The kind of Tea Party screams we heard from the Bush- and Obama-era bailouts have not arrived. The bailouts under the Trump administration and the GOP-controlled Senate have already far exceeded those that were passed under Bush and Obama together. In fact, the total US debt is expected to pass $25 trillion – an all-time high that surpasses 120% of GDP– levels unseen since the Second World War, according to a USA Today analysis.

So maybe the socialist hit just isn’t the right fit for the times.

None of this means that Trump’s essential strategy of negative partisanship is going to change. The idea of Democrats as the party of radical leftists remains very much intact –he’s just pivoting to different targets.

The nationwide protests in the wake of the horrific killing of George Floyd have spurred Trump to call up his 2016 claim that he is a law and order candidate (even when it comes at the cost of law and order, as when a peaceful protest recently was violently dispersed in front of the White House so he could have a photo-op, with a Bible as a prop).

In this respect the new, progressive calls to “defund the police” are manna from heaven for the Trump campaign. The fact that Biden quickly disavowed such a policy push, while unveiling a police reform agenda should matter, but it won’t to many. Trump wants to fight on the ground of white fears.

Progressives will argue – as DC Mayor Muriel Bowser tried to explain to CNN’s Anderson Cooper – that it’s really a matter of semantics. “A lot of people have different meanings for what they mean when they say ‘defund the police’,” Bowser said, “and as I’ve listened and read, I think most people are saying that they want reform and they want good policing.”
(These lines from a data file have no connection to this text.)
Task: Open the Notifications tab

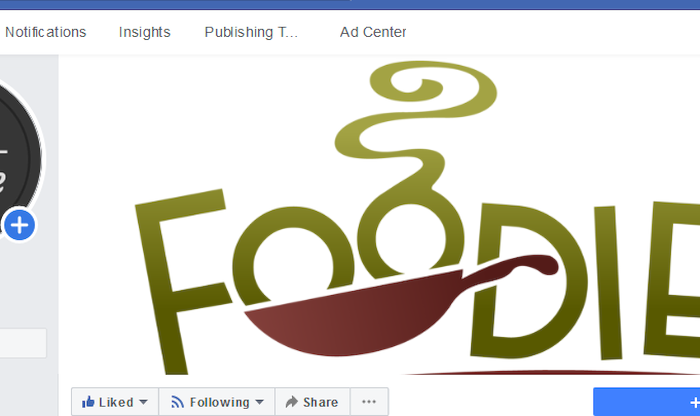Action: pyautogui.click(x=46, y=32)
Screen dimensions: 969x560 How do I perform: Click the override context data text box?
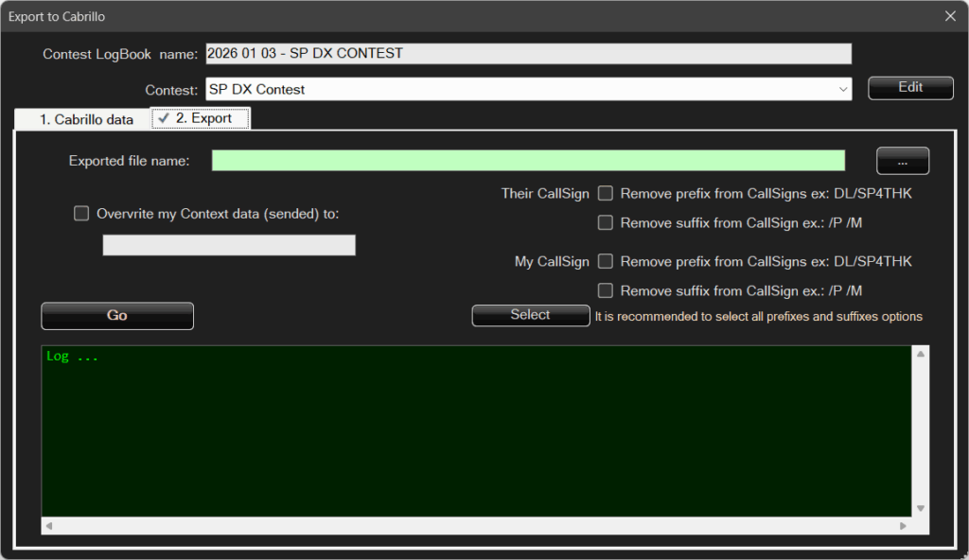229,246
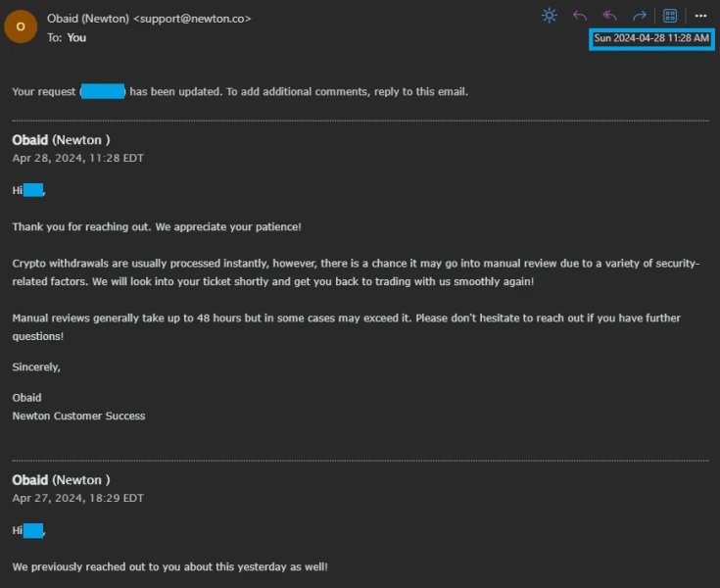Click the Reply All double-arrow icon
The width and height of the screenshot is (720, 588).
pyautogui.click(x=609, y=16)
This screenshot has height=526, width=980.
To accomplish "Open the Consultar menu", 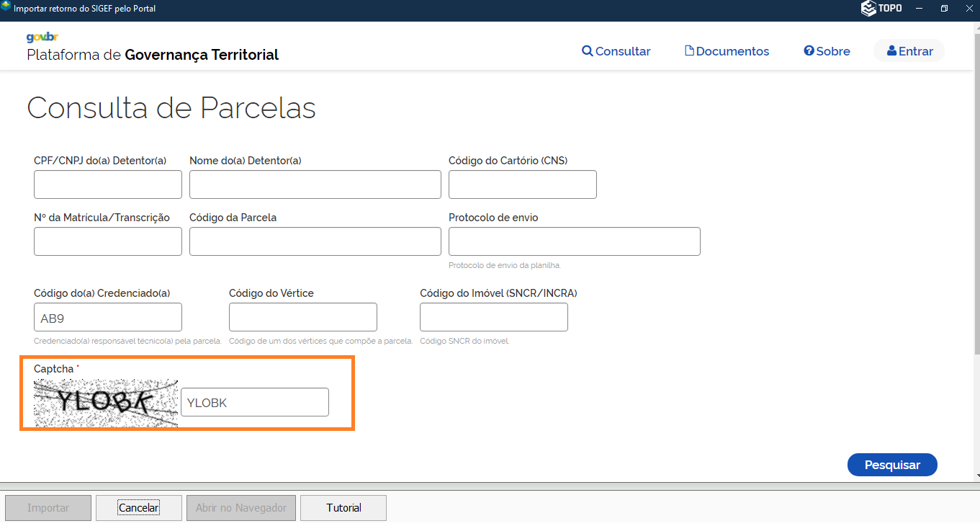I will (x=616, y=51).
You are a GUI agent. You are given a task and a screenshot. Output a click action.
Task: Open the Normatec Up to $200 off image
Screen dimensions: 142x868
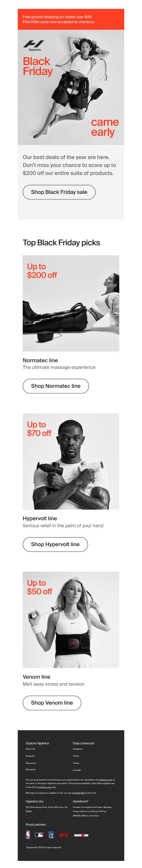pyautogui.click(x=71, y=303)
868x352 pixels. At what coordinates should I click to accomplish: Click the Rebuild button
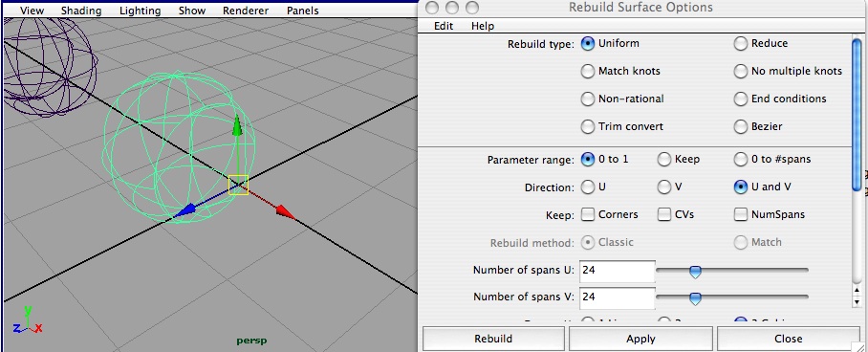click(x=493, y=339)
That’s no doubt true. But then say “reform.” Because words matter. And the word “defund” is handing another political weapon to Trump that he’ll use to distract and divide.

If peaceful protests turn violent over the course of the summer, it will play into Trump’s hands. It’s worth remembering that discipline was a key component of the success of the 1960s Civil Rights Movements. The good news is that Americans are experiencing a long overdue sea-change in their awareness of how police are more likely to use excessive force against African-Americans.

Trump’s channeling of Bull Connor, threatening protesters with “vicious dogs,” provides only one small measure of how he’s on the wrong side of history.

But the President’s self-inflicted wounds are already severe, as the new CNN poll confirms. He’s at 38% approval rating with a 57% disapproval rating. The cross-tabs poll’s reveal just how deep a hole he’s in, with every demographic disapproving except whites without a college degree, with whom he’s got a slim 52% approval. He’s underwater with every age group and down to 37% support among independents, who he won over Hillary Clinton in 2016. This is the cost of Trump’s play-to-the-base, negative partisanship strategy as President.

With less than 150 days to the election, Trump will continue to try and slash and burn his way to a narrow electoral – rather than popular – vote victory. But the fact he’s abandoned his socialist attacks, at least for now, shows some belated, self conscious awareness that Joe Biden’s nomination and the combined Covid-19 and economic crises have him backed into a corner – which is precisely where he is most dangerous.